All of London exposed to dangerous toxic air particles
Every person living in the UK’s capital city inhabits an area that exceeds World Health Organization (WHO) guidelines for the most dangerous toxic air particles.
That is according to research released today by London mayor, Sadiq Khan, which reveals that nearly 95% of the city’s population lives in an area that exceeds the guidelines by 50% or more.
Known as PM2.5, the particles are widely acknowledged to increase the likelihood of respiratory and cardiovascular disease, and are responsible for 29,000 premature deaths in the UK every year.
Khan said: “This research is another damning indictment of the toxic air that all Londoners are forced to breathe every day.

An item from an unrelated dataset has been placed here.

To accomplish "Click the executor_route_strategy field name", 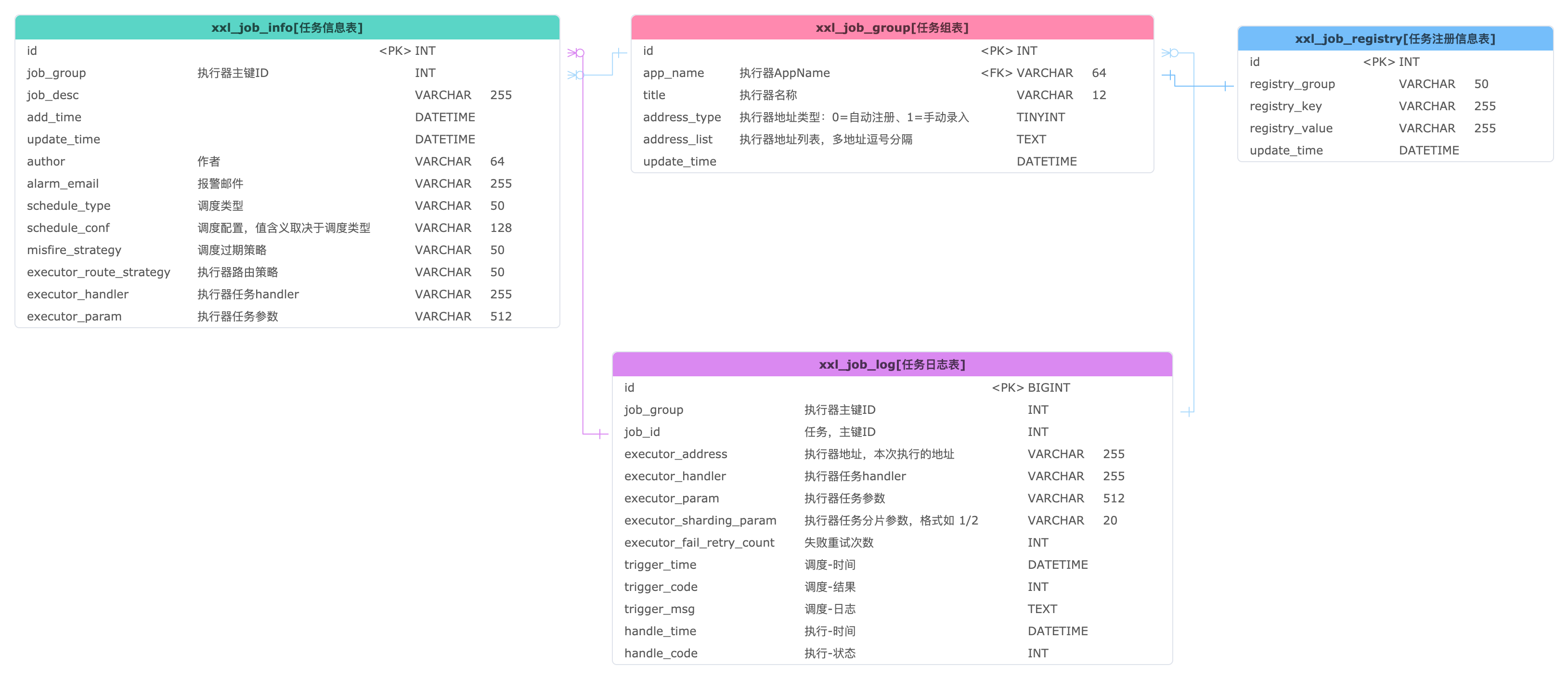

It’s sickening to know that not a single area of London meets WHO health standards.
“I understand this is really difficult for Londoners, but that’s why I felt it was so important that I made this information public so people really understand the scale of the challenge we face in London.”
The research shows that in central London the average annual levels of PM2.5 are almost double the WHO guideline limits, with the main sources from tyre and brake wear, construction and wood burning.
This is of particular concern for children, with those exposed to the toxic pollutants more likely to grow up with reduced lung function and develop asthma.
Khan has committed to get pollution levels to within WHO guidelines by 2030, and a new T-charge will come into force later this month to remove the older most polluting vehicles from London’s roads.
He also wants a stricter set of emission standards on future sales of wood burning stoves and has set out plans for improved education about the types of fuel that should be used.
“The mayor is right to take a hard line on air pollution, as we all have a basic right to safe clean air,” Greenpeace clean air campaigner, Paul Morozzo, said.
“Restricting diesel will make a big difference to both PM and nitrogen oxide air pollution in London, which is why the mayor has no choice but to get tough on cleaning up our roads.”